### [YOUR TASK]
In the data below, find the line with "The image size is (580, 451)." and output it along with every later line, exactly, but not the pictures.

### [INPUT DATA]
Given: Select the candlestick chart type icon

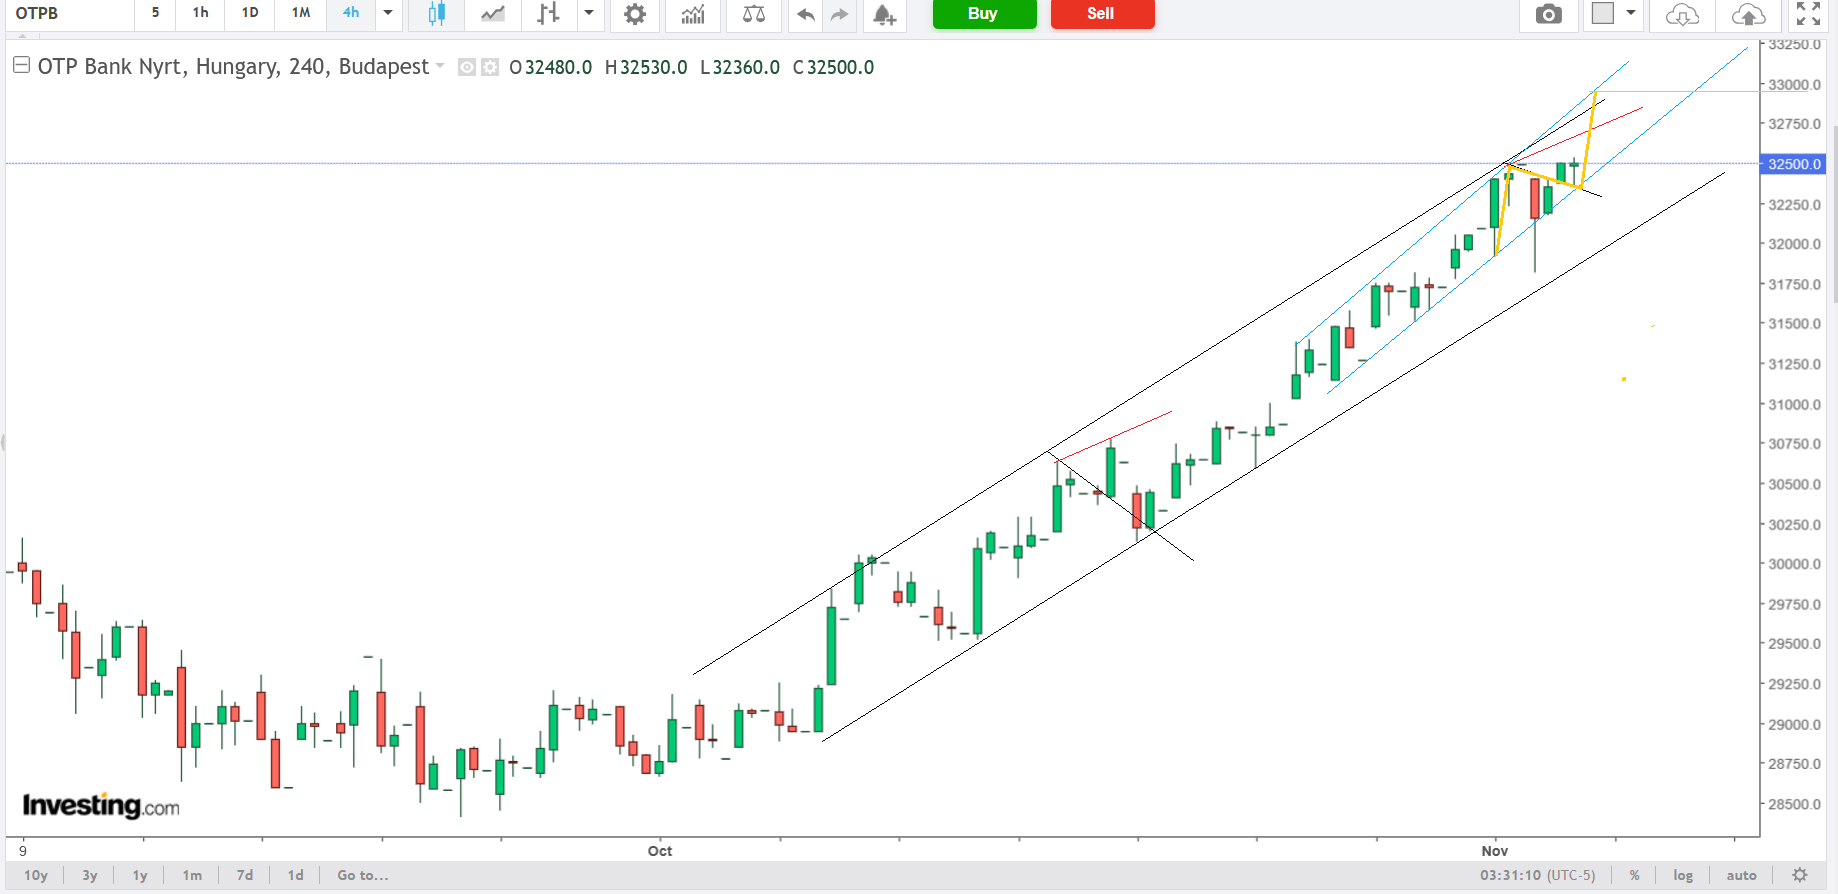Looking at the screenshot, I should (436, 14).
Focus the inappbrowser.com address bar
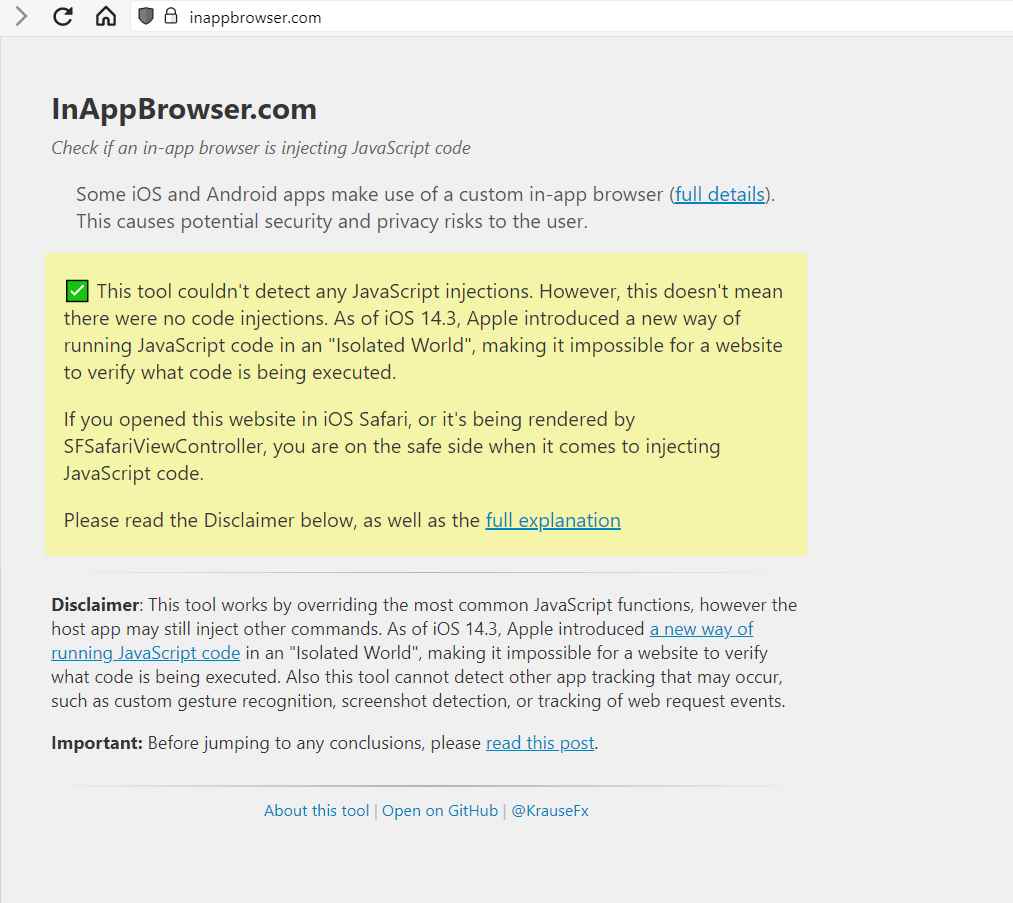Viewport: 1013px width, 903px height. (x=255, y=17)
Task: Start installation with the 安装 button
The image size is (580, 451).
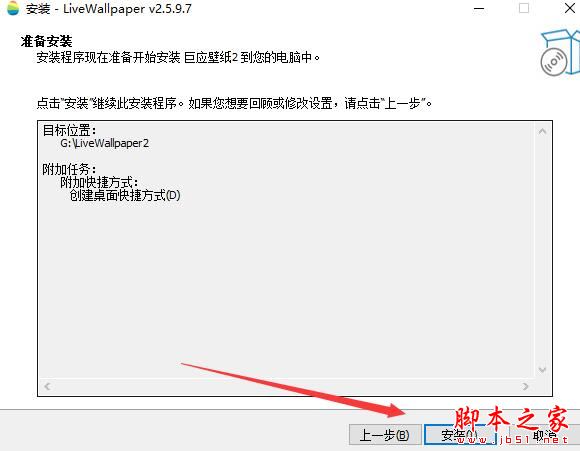Action: click(x=459, y=434)
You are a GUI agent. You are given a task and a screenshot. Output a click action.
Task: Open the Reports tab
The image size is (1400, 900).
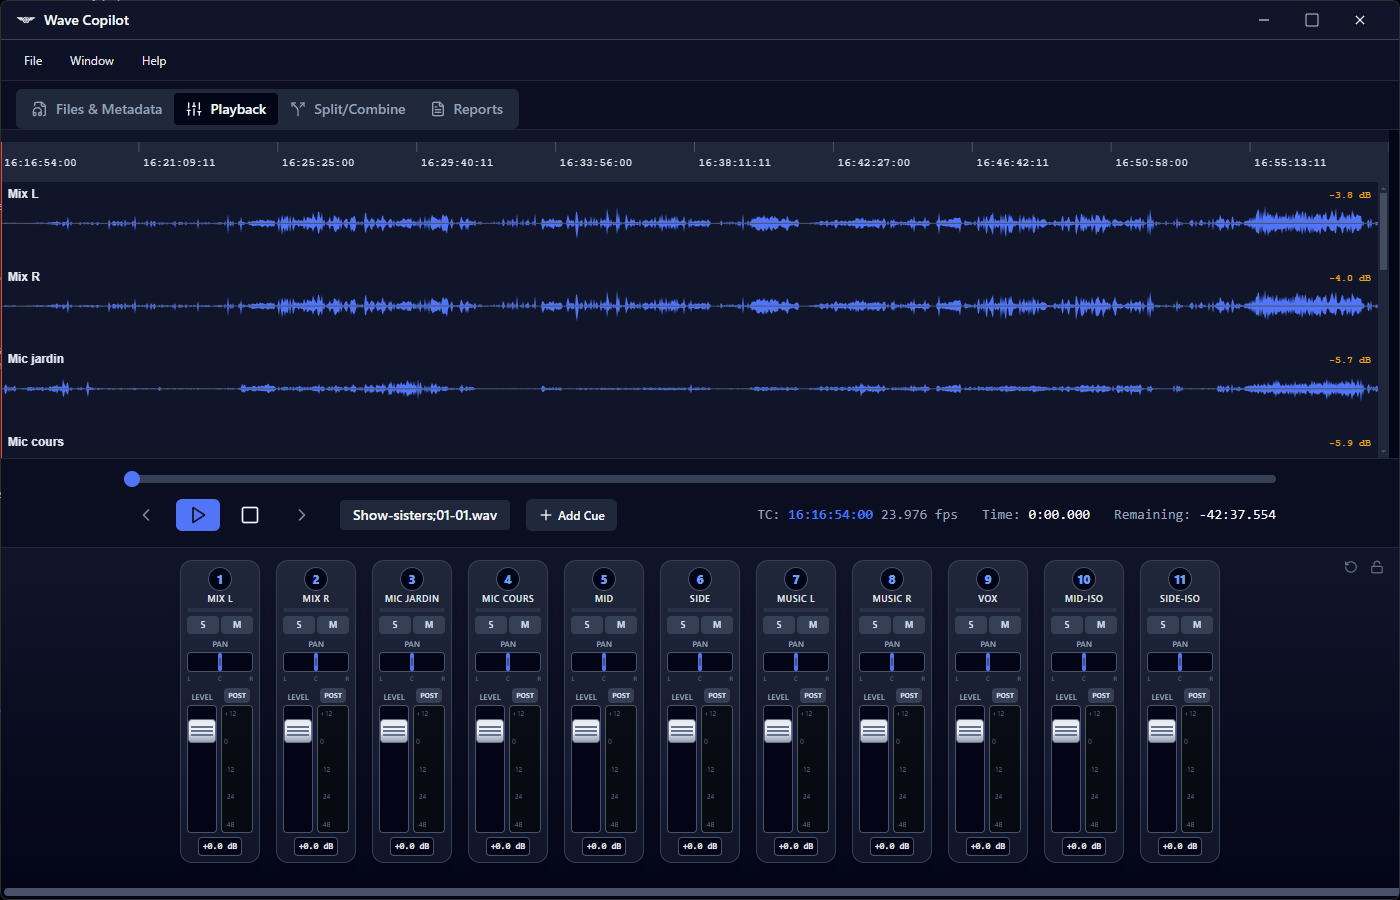(x=467, y=109)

### [EXERCISE RESPONSE]
The image size is (580, 451).
Action: click(x=459, y=434)
You are a GUI agent. You are given a task and a screenshot. Output a click action.
Task: Open the Reports tab
The image size is (1400, 900).
(x=467, y=109)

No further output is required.